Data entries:
---
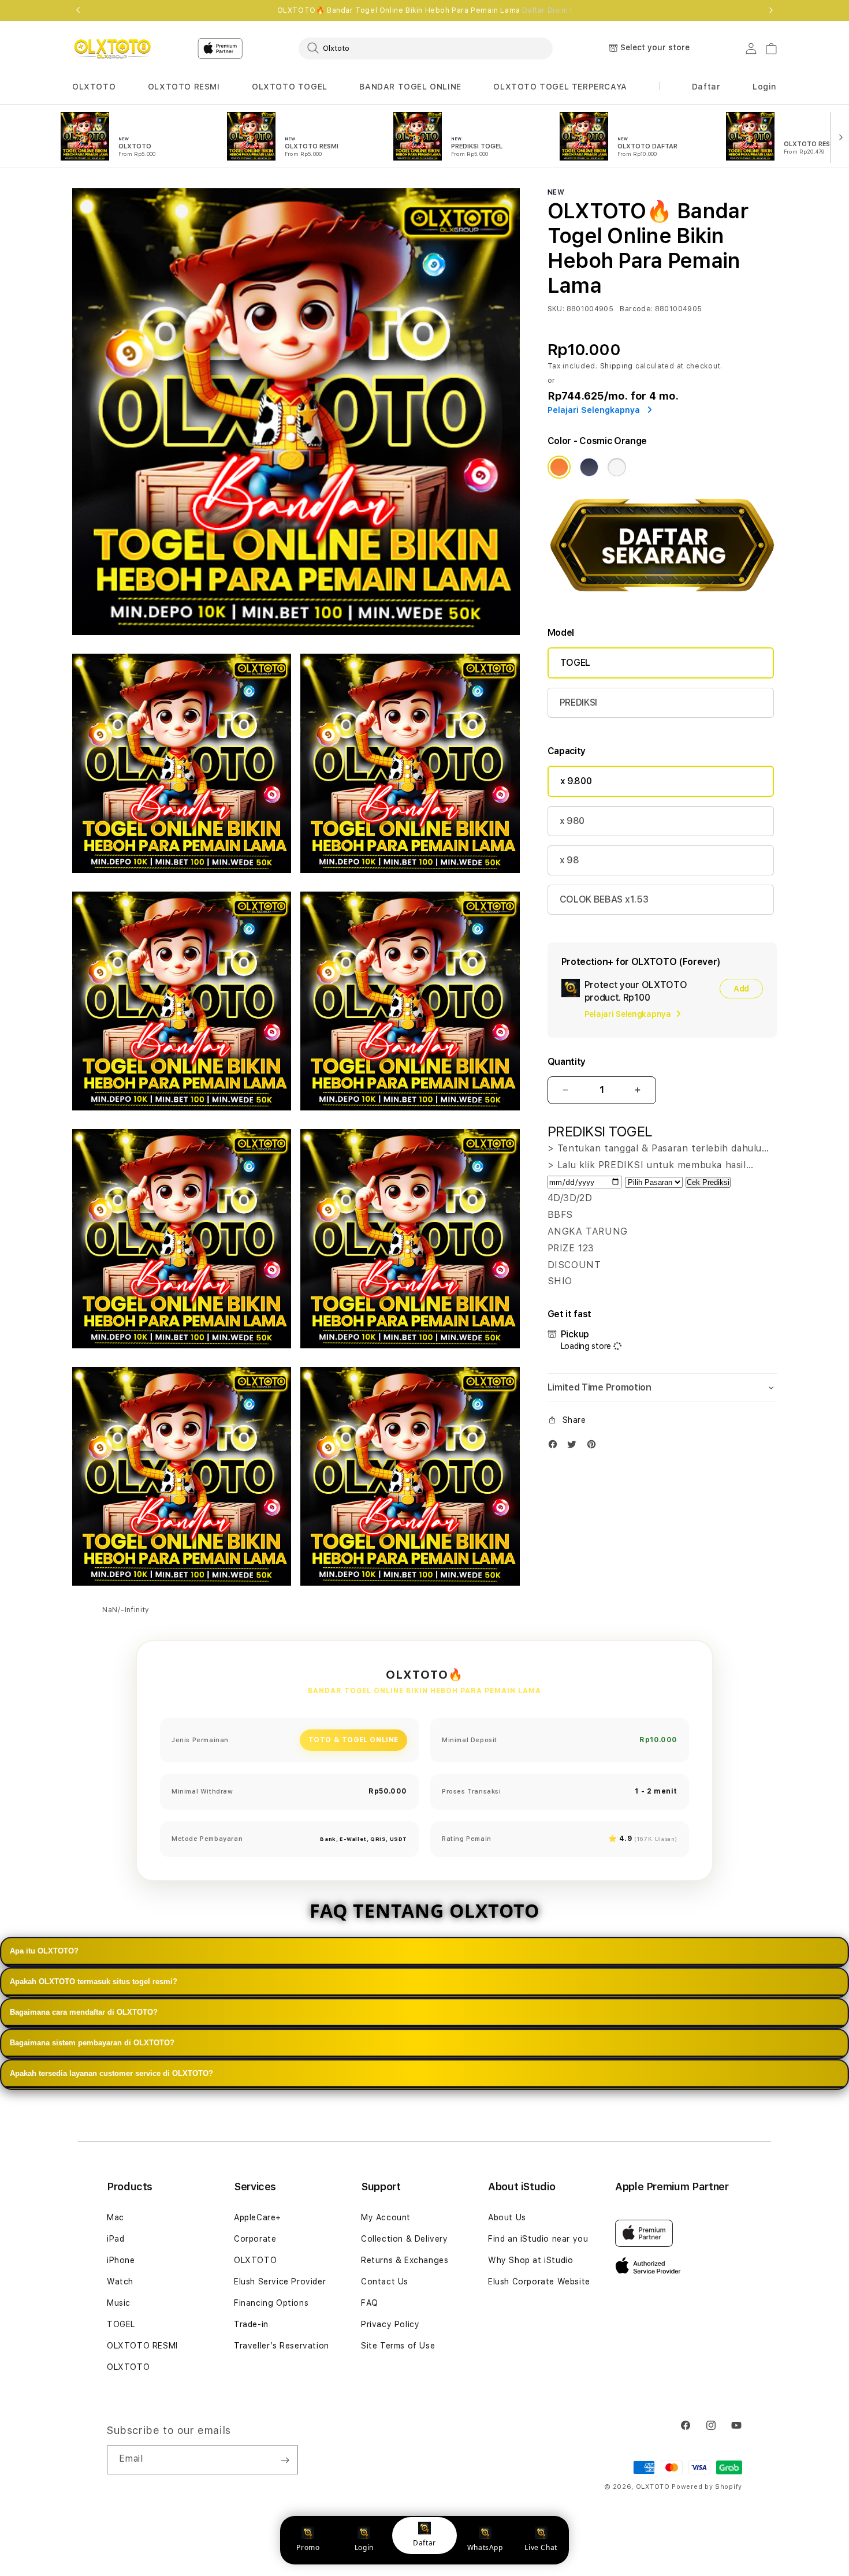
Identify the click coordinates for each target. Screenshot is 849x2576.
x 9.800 (576, 781)
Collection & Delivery (404, 2238)
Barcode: (636, 309)
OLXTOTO (94, 86)
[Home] (112, 48)
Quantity (567, 1061)
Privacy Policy (390, 2324)
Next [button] (771, 10)
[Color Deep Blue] (589, 467)
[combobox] (426, 48)
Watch (120, 2281)
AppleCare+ (257, 2217)
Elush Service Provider (280, 2281)
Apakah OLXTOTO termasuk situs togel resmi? (93, 1981)
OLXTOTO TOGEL (289, 86)
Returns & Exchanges (404, 2260)
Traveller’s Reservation (281, 2345)
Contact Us (384, 2281)
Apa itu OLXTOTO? (44, 1951)
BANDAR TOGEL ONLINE (410, 86)
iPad (115, 2238)
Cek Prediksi (708, 1182)
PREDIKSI (578, 702)
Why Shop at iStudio (530, 2260)
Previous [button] (78, 10)
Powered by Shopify (707, 2487)
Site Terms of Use (398, 2345)
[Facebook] (556, 1446)
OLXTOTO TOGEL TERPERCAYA (560, 86)
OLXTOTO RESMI (184, 86)
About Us (507, 2217)
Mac (115, 2217)
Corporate (255, 2238)
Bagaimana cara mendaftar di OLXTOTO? (84, 2012)
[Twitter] (575, 1446)
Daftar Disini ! (547, 10)
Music (119, 2302)
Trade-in (251, 2324)
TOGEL (575, 662)
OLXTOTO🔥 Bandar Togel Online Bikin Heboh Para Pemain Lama (424, 10)
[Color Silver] (617, 467)
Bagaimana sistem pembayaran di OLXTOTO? (92, 2042)
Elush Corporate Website (539, 2281)
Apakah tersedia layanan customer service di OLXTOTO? (111, 2073)
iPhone (121, 2260)
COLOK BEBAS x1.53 (604, 899)
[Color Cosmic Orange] (559, 467)
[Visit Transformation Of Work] (662, 599)
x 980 (572, 820)
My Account (386, 2217)
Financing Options (271, 2302)
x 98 (569, 860)
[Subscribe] (284, 2459)
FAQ (369, 2302)
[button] (94, 87)
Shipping (617, 366)
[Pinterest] (594, 1446)
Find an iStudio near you (538, 2238)
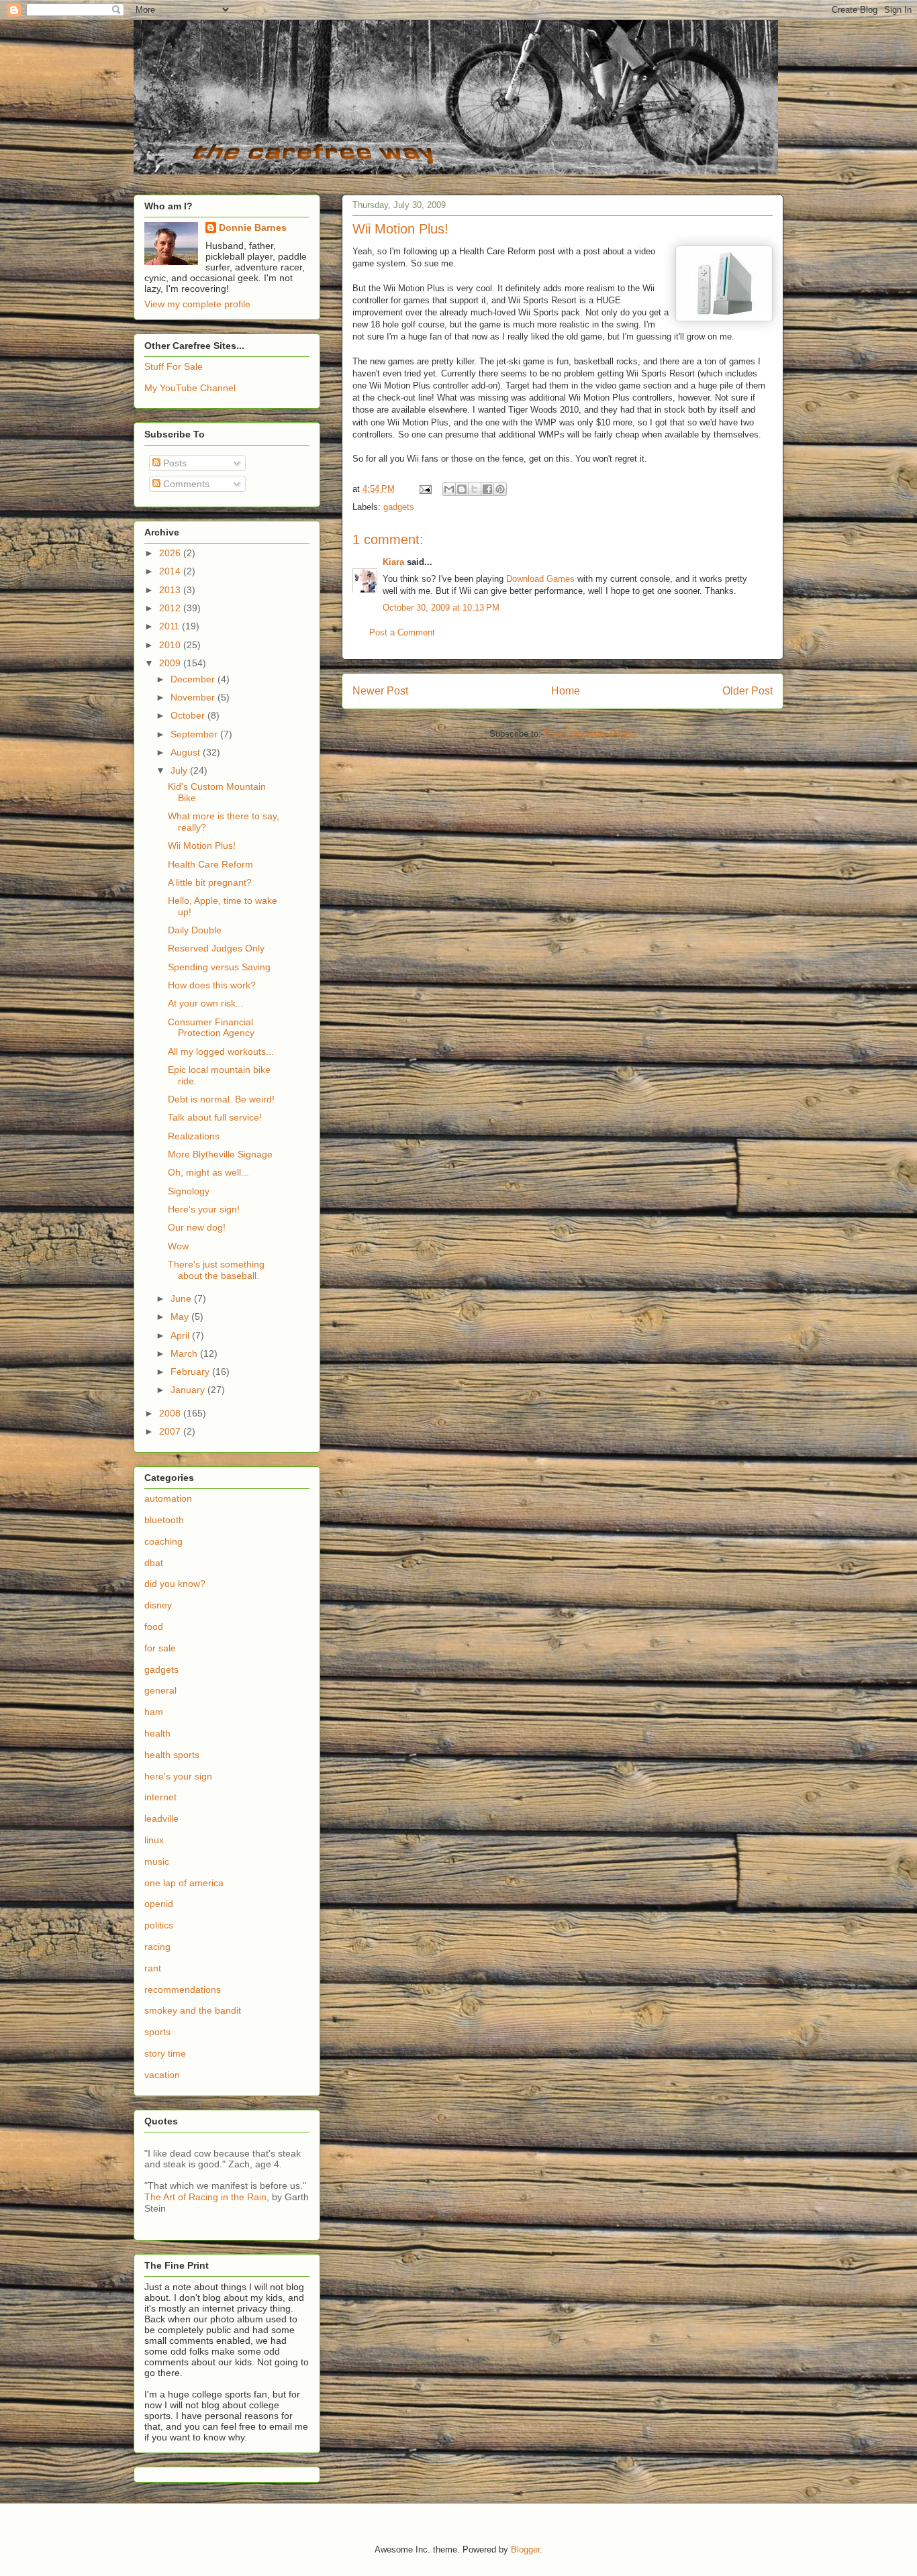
---
REQUIRED WORK –
Would you reproduce the lines above, from the very first through the line containing "Traveller’s Reservation (281, 2345)", exactly and without the pictures?

RESULT OF THIS TASK –
Identify the click coordinates for each target. Screenshot is 849x2576.
x 9.800 (576, 781)
Collection & Delivery (404, 2238)
Barcode: (636, 309)
OLXTOTO (94, 86)
[Home] (112, 48)
Quantity (567, 1061)
Privacy Policy (390, 2324)
Next [button] (771, 10)
[Color Deep Blue] (589, 467)
[combobox] (426, 48)
Watch (120, 2281)
AppleCare+ (257, 2217)
Elush Service Provider (280, 2281)
Apakah OLXTOTO termasuk situs togel resmi? (93, 1981)
OLXTOTO TOGEL (289, 86)
Returns & Exchanges (404, 2260)
Traveller’s Reservation (281, 2345)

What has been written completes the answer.